Name: Getting and Cleaning Data
Brand: Johns Hopkins University
Availability: OnlineOnly
Rating: 4.5 (1348 reviews)

Back to Getting and Cleaning Data

Learner Reviews & Feedback for Getting and Cleaning Data by Johns Hopkins University

4.5

stars

8,048 ratings

About the Course

Before you can work with data you have to get some. This course will cover the basic ways that data can be obtained. The course will cover obtaining data from the web, from APIs, from databases and from colleagues in various formats. It will also cover the basics of data cleaning and how to make data “tidy”. Tidy data dramatically speed downstream data analysis tasks. The course will also cover the components of a complete data set including raw data, processing instructions, codebooks, and processed data. The course will cover the basics needed for collecting, cleaning, and sharing data....

Top reviews

May 2, 2020

This course provides an introduction of some important concepts and tools on a very important aspect of data science: cleaning and organizing data before any analysis. A must for any data scientist.

Feb 1, 2016

Easy, mostly instructive Course. The Assignments and quizzes are quite good, and illustrates the lessons very well.

See the videos for general presentation, but use the energy on the excersizes.

Filter by:

51 - 75 of 1,307 Reviews for Getting and Cleaning Data

By Paul Y

•

May 13, 2022

Once again, the projects are way beyond the skill level or tasking in the previous lessons.

The lectures are ALL powerpoint; the instructor does not open R.

The lectures are based on R as it was 10-15 years ago, when it was 3.0. Nobody at Hopkins can update the lectures, or do an errata sheet?

I can't believe my company is spending money for this.

By Mohamed A

•

Mar 23, 2021

It was difficult to understand and no enough exercises, in addition, the questions are very hard to answer and need a lot of digging to find the correct way to answer, personally, I am not happy with this course and not intend to continue the DS program because materials are old and not reflect the exam questions.

By Christian B

•

Nov 8, 2019

No idea what they want for the project and the discussion forum is clogged with people asking for peer reviews. The previous courses at least provided you with a understanding of what the final product should be, in this case it's make tidy data, but with no idea on how that data should look.

By Greg Y

•

Apr 28, 2022

This course is terrible.

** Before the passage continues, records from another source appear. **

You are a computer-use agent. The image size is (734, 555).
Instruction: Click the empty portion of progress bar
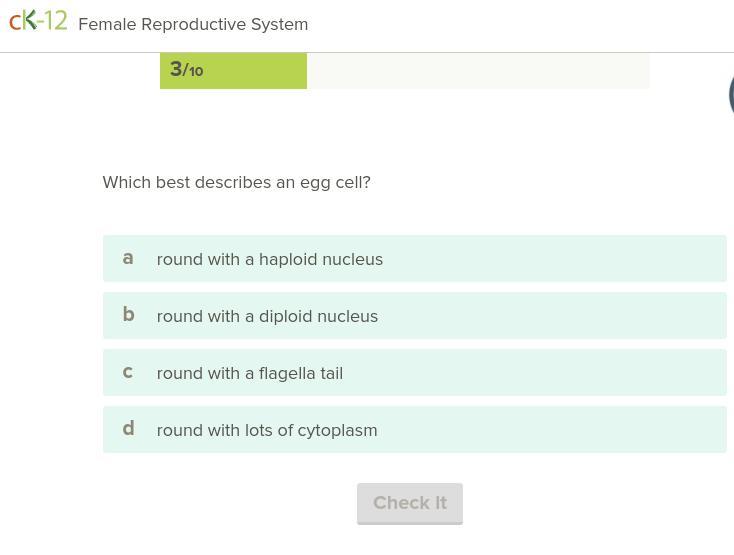point(478,71)
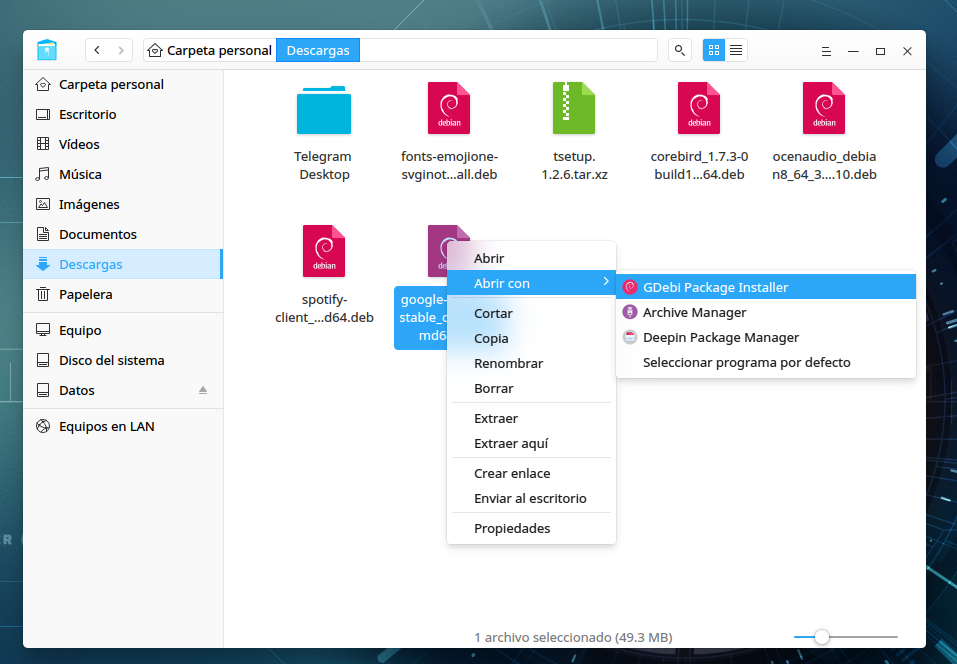Screen dimensions: 957x664
Task: Click Seleccionar programa por defecto
Action: point(746,362)
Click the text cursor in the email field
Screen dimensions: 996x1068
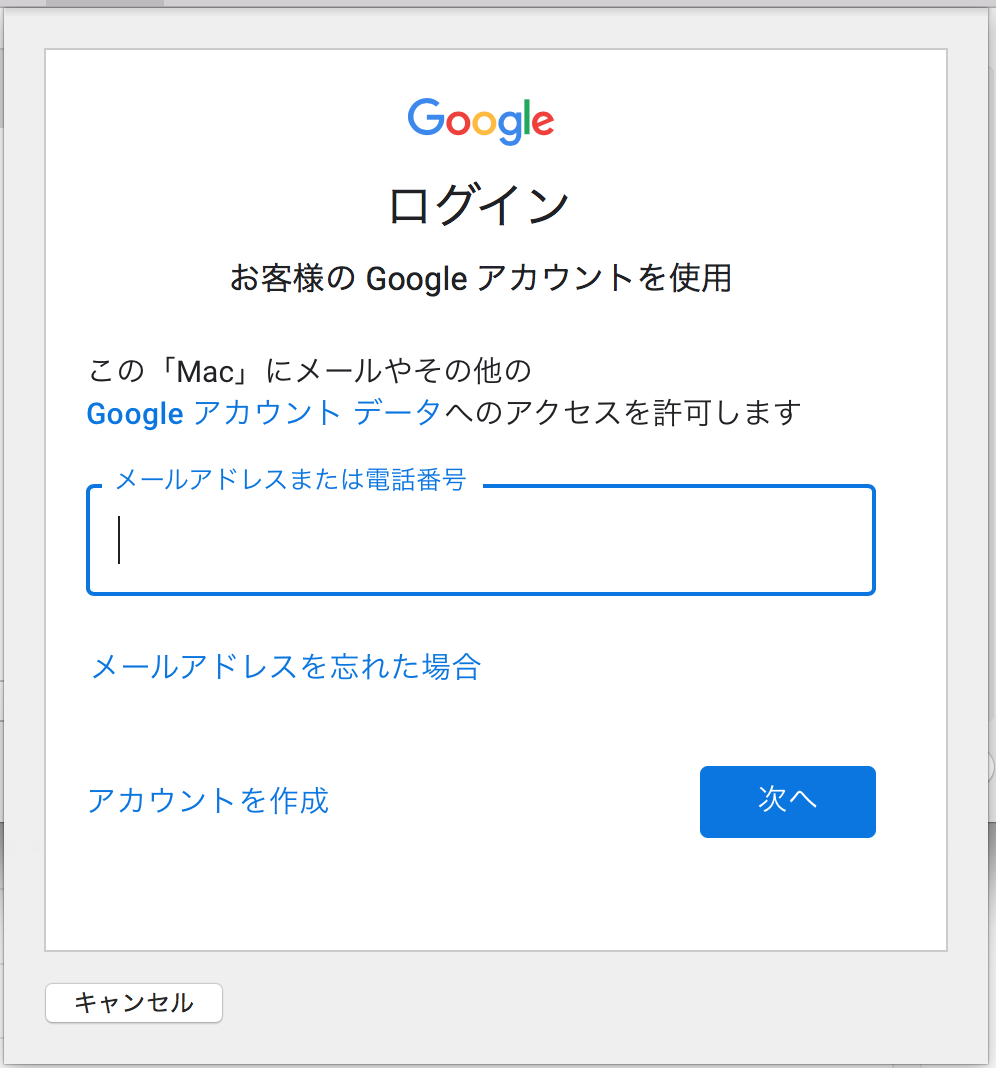[x=119, y=541]
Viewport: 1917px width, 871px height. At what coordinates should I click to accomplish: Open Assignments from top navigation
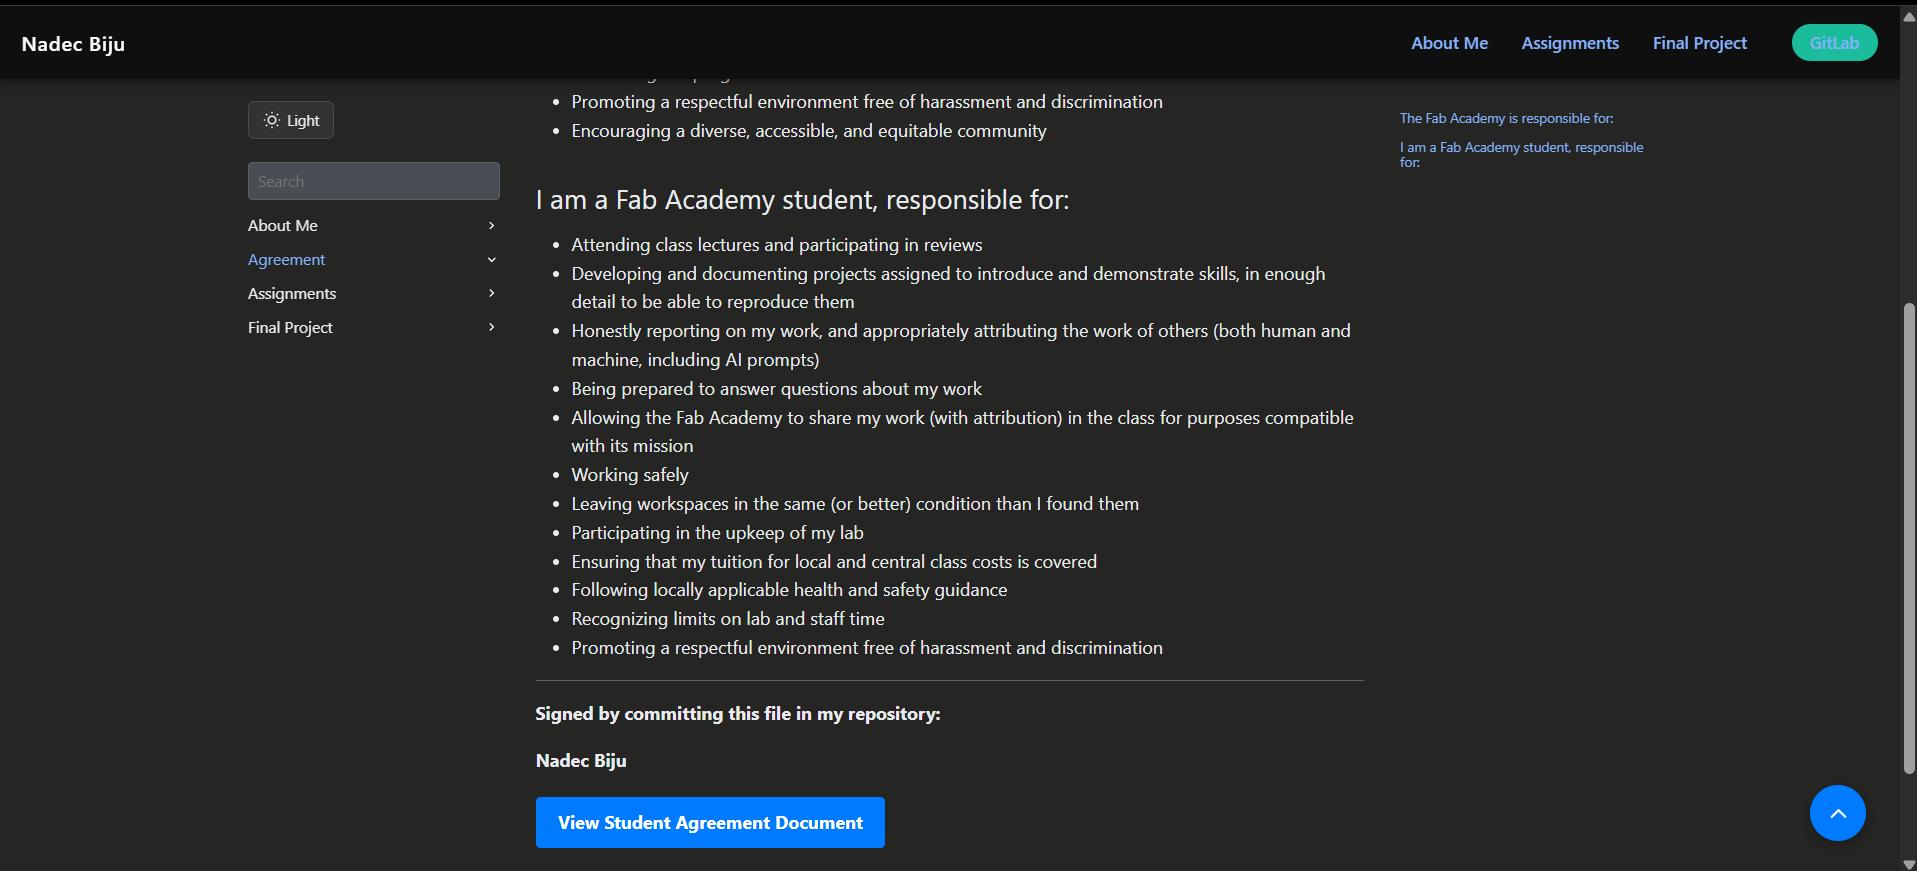click(x=1569, y=42)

Outdated videos (recorded in 2013!), impossible quiz questions, installing huge numbers of packages into R with no real support or feedback. Terrible waste of time.

By Najib B

•

Mar 25, 2021

Online course design at its worst.

By Ramalakshmanan S P

•

Feb 23, 2016

Thanks for this wonderful session on Getting and Cleaning Data. I would like to convey my sincere thanks to Professors Roger D. Pend, Brian D. Caffo and Jeff Leek and my fellow learners for their excellent help in completing the projet to generate Tidy dataset. I would like to name Mr. Luis Sandino for his help and effort in putting a help Guide for this assignment. I follwed it and got the assignment completed. The step by step procedure helped me and other fellow learnerrs to complete the assignment on time.

Though this course is over, still we have the doubt on the dimension of the tidy dataset, whether it is 180 by 68 or 180 by 88 as the total number of "mean' variables considered are varying. Request mentors or TAs to help us arrive at the correct dimension and help us understand the reason behind the same.

This course has witnessed the need for support from TAs and mentors. Their help and support was very valuable in understanding the subject.

Thanks to Coursera, my Professors, mentors and TAs of this course for their insight, guidance, support and effort.

Wishing Coursera and Professors all the best and Success.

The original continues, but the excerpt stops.